- _EXERCISE DESCRIPTION_: Gather every line in the records below that contains the string "height", and copy each such line in full.
(begin)
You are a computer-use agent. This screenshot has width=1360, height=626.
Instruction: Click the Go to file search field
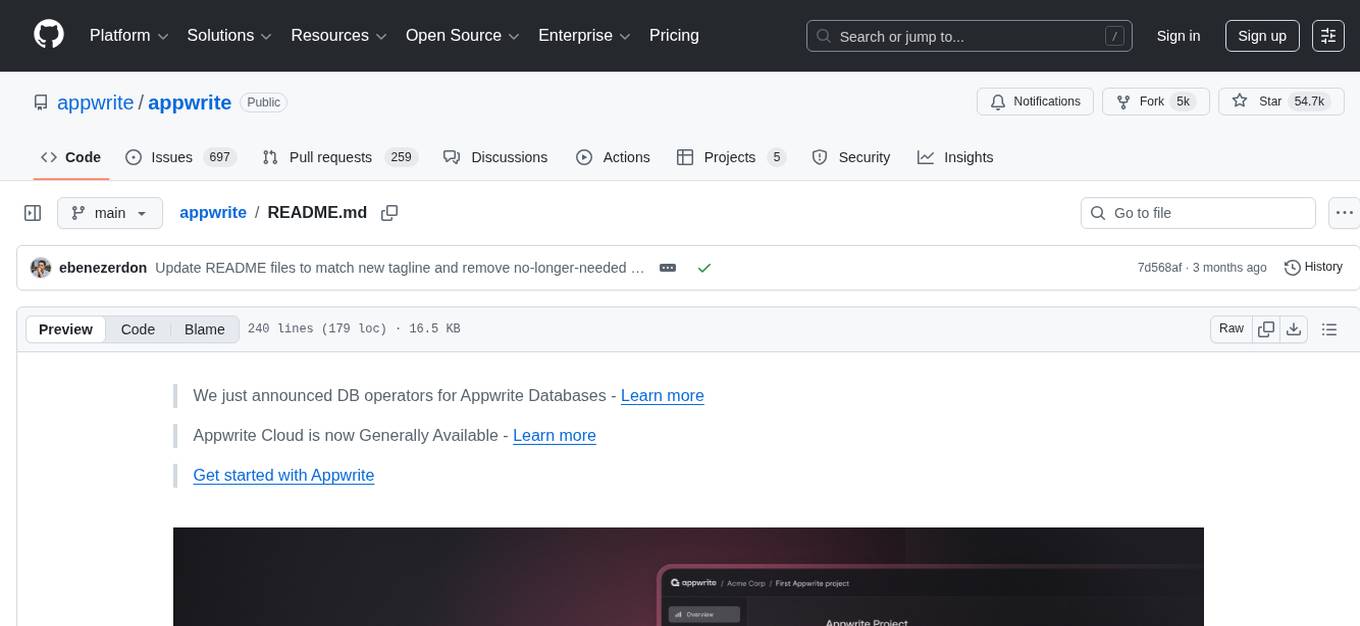point(1197,212)
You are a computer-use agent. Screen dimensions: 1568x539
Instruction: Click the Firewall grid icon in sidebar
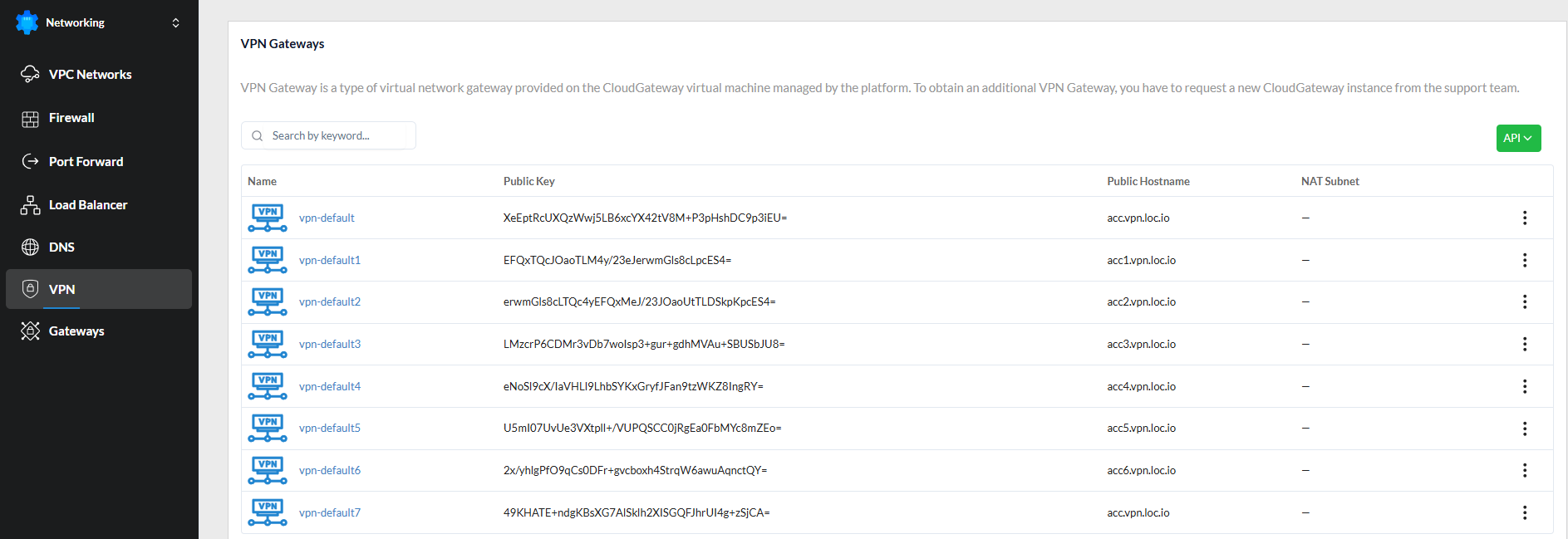click(x=30, y=119)
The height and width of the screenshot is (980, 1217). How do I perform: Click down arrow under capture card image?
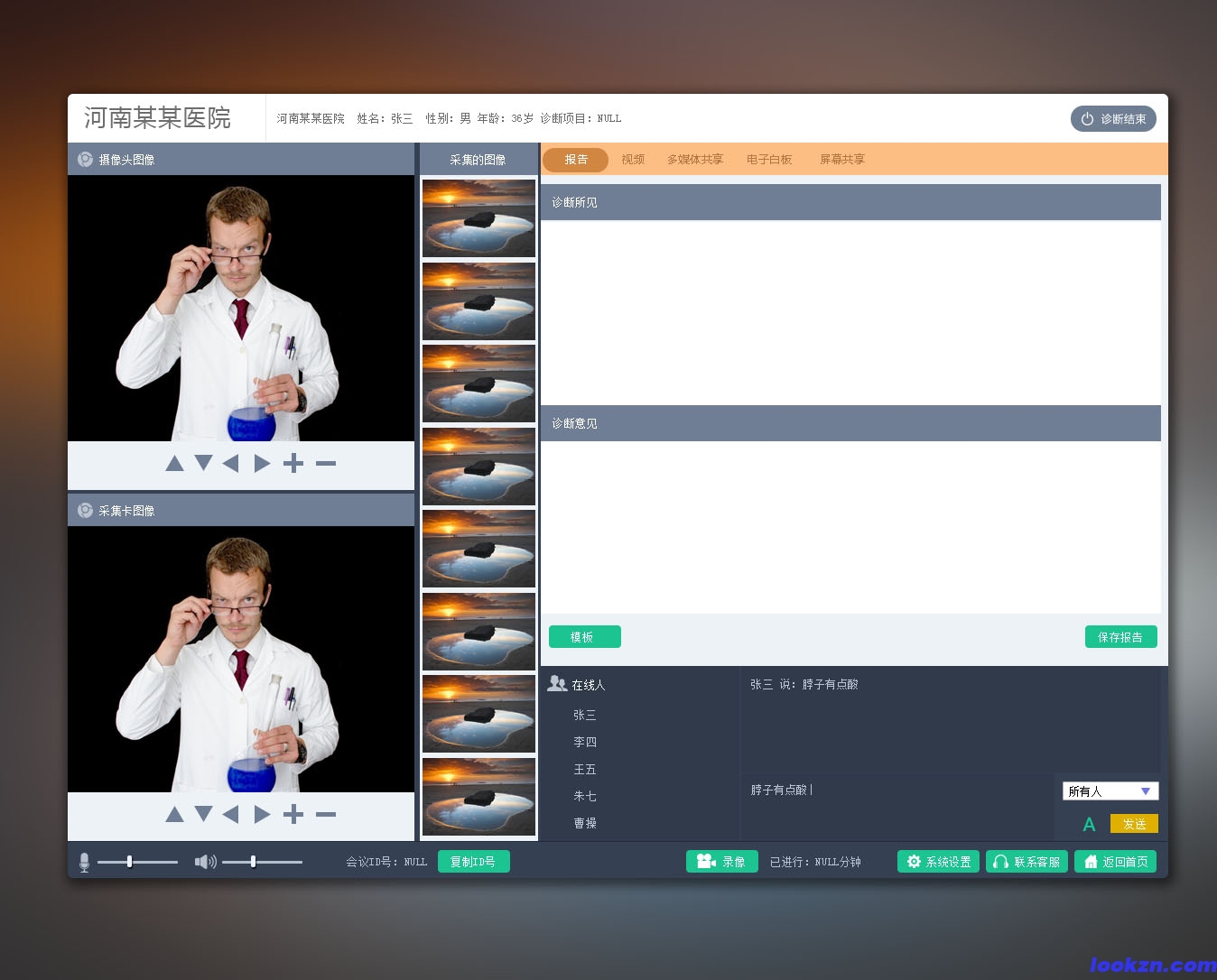[203, 815]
(end)
- _EXPECTED OUTPUT_:
You are a computer-use agent. This screenshot has width=1360, height=626.
The height and width of the screenshot is (980, 1217). How do I perform: Click down arrow under capture card image?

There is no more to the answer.